Subtle, thoughtful and planet-friendly, there is a delicacy and intelligence to the work of the British garden designer Sarah Price – one of the key speakers at next week's Garden Landscape Designers Association (GLDA) seminar in Dublin – that few can match. Best known for her work on London's 2012 Olympic Park gardens, her show gardens at Chelsea have also won her a legion of fans along with a slew of medals.
The most recent was gold for her large show garden at the RHS Chelsea Flower Show 2018. Inspired by Claude Monet's paintings of his water garden at Giverny, Price's design featured multi-stemmed pomengranate trees and tall, umber-coloured walls, architectural archways, shallow steps and raised beds constructed from rammed earth and aggregate.

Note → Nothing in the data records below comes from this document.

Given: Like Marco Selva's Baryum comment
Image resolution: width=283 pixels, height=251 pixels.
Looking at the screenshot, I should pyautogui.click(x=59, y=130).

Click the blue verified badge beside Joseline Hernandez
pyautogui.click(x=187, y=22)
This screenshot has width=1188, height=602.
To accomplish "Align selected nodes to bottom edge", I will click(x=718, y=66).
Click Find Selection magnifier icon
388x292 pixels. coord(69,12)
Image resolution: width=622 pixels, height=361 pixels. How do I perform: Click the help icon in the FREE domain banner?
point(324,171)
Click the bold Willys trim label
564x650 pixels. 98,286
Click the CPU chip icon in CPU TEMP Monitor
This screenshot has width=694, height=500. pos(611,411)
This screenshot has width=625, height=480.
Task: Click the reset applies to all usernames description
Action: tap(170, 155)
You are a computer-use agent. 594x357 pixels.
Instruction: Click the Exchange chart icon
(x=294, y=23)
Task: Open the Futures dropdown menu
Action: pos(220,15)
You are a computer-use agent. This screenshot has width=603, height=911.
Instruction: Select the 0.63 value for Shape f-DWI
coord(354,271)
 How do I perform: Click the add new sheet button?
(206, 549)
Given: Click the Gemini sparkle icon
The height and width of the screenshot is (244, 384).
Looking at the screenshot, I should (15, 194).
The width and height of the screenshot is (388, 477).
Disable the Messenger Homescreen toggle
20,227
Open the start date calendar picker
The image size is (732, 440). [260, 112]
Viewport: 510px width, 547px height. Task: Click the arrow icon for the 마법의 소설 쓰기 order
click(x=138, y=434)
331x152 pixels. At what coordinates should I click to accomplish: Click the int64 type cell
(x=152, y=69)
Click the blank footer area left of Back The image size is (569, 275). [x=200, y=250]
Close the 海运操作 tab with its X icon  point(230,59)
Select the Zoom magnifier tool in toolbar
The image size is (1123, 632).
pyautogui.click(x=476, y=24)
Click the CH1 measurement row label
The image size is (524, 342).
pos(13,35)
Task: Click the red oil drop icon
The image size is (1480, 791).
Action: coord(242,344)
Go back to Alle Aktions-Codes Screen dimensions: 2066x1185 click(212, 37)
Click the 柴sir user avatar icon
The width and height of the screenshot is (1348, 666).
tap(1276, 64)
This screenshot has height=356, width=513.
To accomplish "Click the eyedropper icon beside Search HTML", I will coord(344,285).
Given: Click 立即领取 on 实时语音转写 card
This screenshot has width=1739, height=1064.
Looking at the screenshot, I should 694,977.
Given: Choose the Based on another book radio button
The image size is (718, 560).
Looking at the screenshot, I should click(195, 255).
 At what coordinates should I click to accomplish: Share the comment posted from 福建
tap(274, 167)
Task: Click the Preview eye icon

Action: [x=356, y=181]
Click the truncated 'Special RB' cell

Throughout it floated gentle drifts of meadow-inspired, Mediterranean-style gravel planting, including sprinkles of European wildflowers such as poppies, woad, crimson clover, candy carrot, asphodel and false fennel which wrapped themselves around a shady, reflective pool fed by a trickling rill.
An ethereal, almost otherworldly garden, it showcased Price’s ability to create uniquely atmospheric, tranquil yet theatrical spaces. It also highlighted her masterful use of composition, colour, form and texture, skills first honed as a student at Nottingham Trent University, from where she graduated with a first in fine art before turning to the world of horticulture in her 20s.
Plants are at the very heart of every garden that Price designs, her building blocks, the paint with which she works her canvas. She is fascinated by the ways in which different species are natural bedfellows, intrigued by how they form sustainable, convivial communities in the wild where the all-important, enduring bond is their shared preference for a certain set of growing conditions, whether cool, moist, shady woodland or sunbaked, free-draining gravel.
For the same reason, she’s deeply attuned to the sharp sense of discord apparent when they’re given the sorts of growing conditions that simply don’t suit them. “It’s like a sudden jarring note in a piece of music.”
As a garden designer, their ability to radically transform the bleakest, most unpromising of sites also delights and inspires her. She cites, by way of example, the garden she’s creating in Southampton for Maggie’s, the British charity that offers free cancer support.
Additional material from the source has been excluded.